Amendement (sans numéro) — ARTICLE 10
Dispositif
Rédiger ainsi cet article :
« Le II de l’article L. 163‑1 du code de l’environnement est complété par un alinéa ainsi rédigé :
« Lorsqu’elles portent sur des terres agricoles, les mesures de compensation sont en priorité mises en œuvre par des exploitants agricoles ou en association avec eux et visent à permettre le maintien ou la restauration de pratiques agricoles contribuant à la transition écologique des systèmes de production et favorables à la biodiversité, dans le respect du principe d’équivalence écologique. Elles veillent, dans la mesure du possible, au maintien d’un usage agricole des terres concernées. » »
Exposé sommaire
L’article tend à présenter la compensation écologique comme incompatible avec l’activité agricole. Or, en pratique, les mesures de compensation constituent dans certains cas une opportunité économique pour des agriculteurs souhaitant faire évoluer leurs systèmes de production vers des pratiques plus durables. Certaines interventions, telles que la plantation de haies, la restauration de prairies ou la mise en place d’infrastructures agroécologiques, génèrent des bénéfices pour les exploitations, notamment en matière de lutte contre l’érosion, de régulation des ravageurs ou de pollinisation.

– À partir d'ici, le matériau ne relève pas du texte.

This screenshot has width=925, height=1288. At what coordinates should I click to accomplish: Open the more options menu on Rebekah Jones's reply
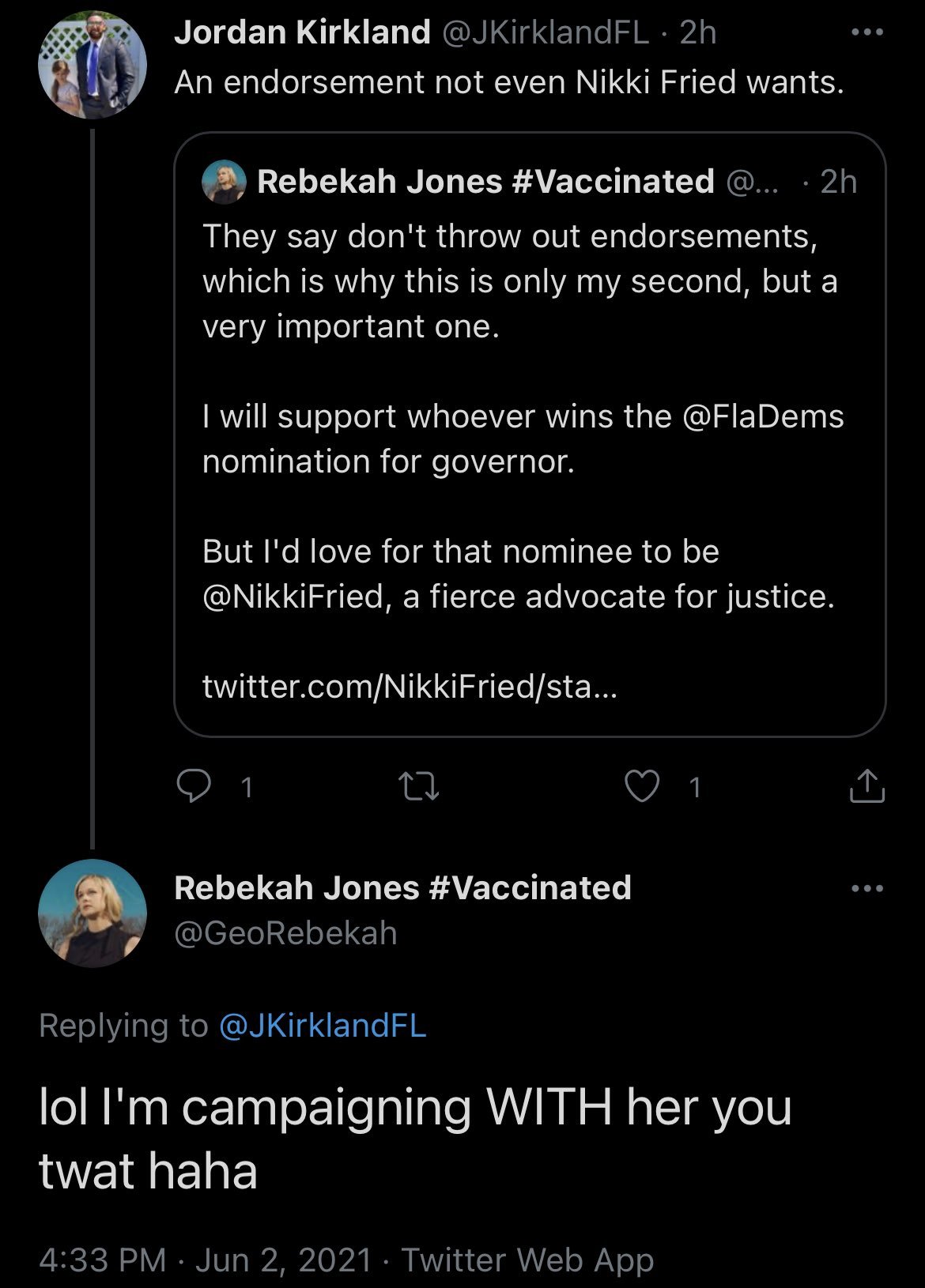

Lorsqu’elle est conçue de manière adaptée, la compensation écologique peut être un levier de transformation des pratiques agricoles, en soutenant le développement de systèmes plus favorables à la biodiversité.
Le présent amendement vise à orienter la mise en œuvre des mesures de compensation portant sur des terres agricoles vers des dispositifs préservant l’usage agricole des terres concernées, afin d’éviter une réduction des surfaces productives, et favorisant des pratiques résiliantes.
Il retient une approche incitative, afin de ne pas introduire de contraintes sur les exploitants quant au choix des parcelles ou des modalités de mise en œuvre, tout en garantissant la conciliation entre production agricole et préservation de la biodiversité.